Victoria, British Columbia

Remembering Joe Gunterman ’34

Comment

Just a year ago in the In Memoriam section I learned of the death of Joseph Gunterman ’34. I was surprised on two counts. I was surprised and pleased to learn that he had had such a long productive life, countering the bromide that the good go young. And I was surprised to learn that he was a graduate from Reed College. 

I had worked together with him and Emmy in the late 1960s and early 1970s and as an unpaid lobbyist during California legislative sessions. He was obviously a well-educated,  cultured, literate man with a broad base of knowledge and many interests, but our attendance at Reed just never came up.

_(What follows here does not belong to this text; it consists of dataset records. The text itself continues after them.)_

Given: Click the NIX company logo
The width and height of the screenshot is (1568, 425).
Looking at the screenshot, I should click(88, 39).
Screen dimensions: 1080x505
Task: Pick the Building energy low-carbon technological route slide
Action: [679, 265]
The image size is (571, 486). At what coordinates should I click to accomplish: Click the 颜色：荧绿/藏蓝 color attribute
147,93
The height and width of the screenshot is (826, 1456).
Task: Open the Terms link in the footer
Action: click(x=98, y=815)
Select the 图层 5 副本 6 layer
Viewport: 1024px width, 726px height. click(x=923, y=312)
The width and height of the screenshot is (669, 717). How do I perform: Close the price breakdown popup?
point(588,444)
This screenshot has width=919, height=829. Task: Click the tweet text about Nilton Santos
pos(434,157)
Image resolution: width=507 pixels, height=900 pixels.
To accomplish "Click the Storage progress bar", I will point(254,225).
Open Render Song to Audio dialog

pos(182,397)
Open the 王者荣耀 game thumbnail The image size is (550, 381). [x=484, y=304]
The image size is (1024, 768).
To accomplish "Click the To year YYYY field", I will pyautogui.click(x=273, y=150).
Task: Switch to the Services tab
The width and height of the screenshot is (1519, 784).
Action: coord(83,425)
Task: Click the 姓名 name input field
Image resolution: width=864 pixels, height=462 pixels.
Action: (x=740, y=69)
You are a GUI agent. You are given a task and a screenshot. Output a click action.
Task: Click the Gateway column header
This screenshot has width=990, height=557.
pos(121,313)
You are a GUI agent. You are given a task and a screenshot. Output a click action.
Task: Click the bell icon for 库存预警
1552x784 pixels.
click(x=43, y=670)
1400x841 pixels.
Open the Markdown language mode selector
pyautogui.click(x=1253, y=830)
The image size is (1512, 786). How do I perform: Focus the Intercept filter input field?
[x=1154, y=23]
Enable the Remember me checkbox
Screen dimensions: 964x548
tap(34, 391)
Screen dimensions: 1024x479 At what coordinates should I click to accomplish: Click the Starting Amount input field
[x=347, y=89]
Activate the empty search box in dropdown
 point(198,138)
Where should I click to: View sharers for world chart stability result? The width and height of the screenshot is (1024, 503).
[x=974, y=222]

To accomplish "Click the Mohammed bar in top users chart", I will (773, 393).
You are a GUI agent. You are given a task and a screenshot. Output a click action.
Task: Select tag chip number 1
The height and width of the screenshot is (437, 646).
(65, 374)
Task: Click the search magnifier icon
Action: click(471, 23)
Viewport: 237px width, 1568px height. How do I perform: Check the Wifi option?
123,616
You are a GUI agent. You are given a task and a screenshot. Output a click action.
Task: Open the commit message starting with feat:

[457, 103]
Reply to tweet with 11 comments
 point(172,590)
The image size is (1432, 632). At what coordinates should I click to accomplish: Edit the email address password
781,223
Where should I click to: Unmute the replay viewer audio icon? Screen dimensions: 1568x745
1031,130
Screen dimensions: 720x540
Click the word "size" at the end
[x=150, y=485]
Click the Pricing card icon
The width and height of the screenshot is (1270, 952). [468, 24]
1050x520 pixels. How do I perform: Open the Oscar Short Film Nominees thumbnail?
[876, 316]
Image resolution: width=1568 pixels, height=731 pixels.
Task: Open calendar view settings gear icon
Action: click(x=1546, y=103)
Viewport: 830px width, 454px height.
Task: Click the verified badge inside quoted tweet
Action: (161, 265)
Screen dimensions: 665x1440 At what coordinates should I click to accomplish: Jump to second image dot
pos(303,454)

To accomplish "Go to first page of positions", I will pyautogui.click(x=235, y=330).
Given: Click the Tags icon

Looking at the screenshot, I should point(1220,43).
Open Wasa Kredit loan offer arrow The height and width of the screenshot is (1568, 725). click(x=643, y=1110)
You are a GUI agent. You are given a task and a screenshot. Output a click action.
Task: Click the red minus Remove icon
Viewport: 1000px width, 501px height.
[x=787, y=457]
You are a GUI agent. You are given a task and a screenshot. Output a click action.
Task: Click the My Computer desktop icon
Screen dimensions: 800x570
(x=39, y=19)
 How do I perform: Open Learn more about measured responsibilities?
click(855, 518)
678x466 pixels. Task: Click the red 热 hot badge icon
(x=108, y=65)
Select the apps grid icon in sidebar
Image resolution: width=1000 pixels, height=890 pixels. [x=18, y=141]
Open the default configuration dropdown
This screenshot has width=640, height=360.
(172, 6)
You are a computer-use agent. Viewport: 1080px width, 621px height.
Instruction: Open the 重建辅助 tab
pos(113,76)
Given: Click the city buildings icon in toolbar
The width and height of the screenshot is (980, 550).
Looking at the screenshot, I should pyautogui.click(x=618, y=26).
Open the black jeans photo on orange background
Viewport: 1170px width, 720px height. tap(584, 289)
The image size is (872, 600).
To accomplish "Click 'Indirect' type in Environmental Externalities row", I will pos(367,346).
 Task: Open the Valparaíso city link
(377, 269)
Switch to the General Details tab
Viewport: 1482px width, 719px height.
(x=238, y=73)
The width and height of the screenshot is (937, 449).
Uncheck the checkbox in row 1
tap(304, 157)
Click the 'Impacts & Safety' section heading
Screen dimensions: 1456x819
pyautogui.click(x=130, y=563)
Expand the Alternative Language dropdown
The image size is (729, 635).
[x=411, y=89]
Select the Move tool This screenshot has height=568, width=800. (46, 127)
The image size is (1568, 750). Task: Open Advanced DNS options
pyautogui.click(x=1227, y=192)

He headed up a loose informal group of what he termed “The Good Guy Lobbyists,” representatives of nonprofit organizations with social and educational goals. I was a very inexperienced lobbyist for early childhood education. He and Emmy mentored me, gently guiding, modeling, and informing me about how to be effective. His humanitarian goals for justice with the Friends Committee on Legislation fitted well with my organization’s goals for basic standards for day care and minimum required standards for caregivers. We in the group cooperated by mutually supporting legislative actions that benefited children, farm workers, families, and other social justice concerns and issues. I remember testifying from a child development perspective before a Senate committee about the importance of school nutrition programs for the ability for children to concentrate and learn. Senator Moscone, later to be assassinated with Harvey Milk, joked that maybe the committee members just needed nutrition when they became testy and irritable. 

At that time the Guntermans were still living on their acreage in Gridley, and Emmy and I sometimes talked about the benefits and trials of rural life. She gave me her recipe for quiche that I still use today. Her chickens were good producers! It was through Emmy’s connections that I became involved in providing child care at a Sacramento Catholic church for the children of César Chavez’s farm workers after their 1966 march to Sacramento.

Joseph Gunterman and his wife Emmy Gunterman were thoroughly good human beings. They not only had concerns for their fellow beings, they effectively acted on their beliefs. They helped me learn how to advocate for my own beliefs. I am most privileged to have known and worked with them both.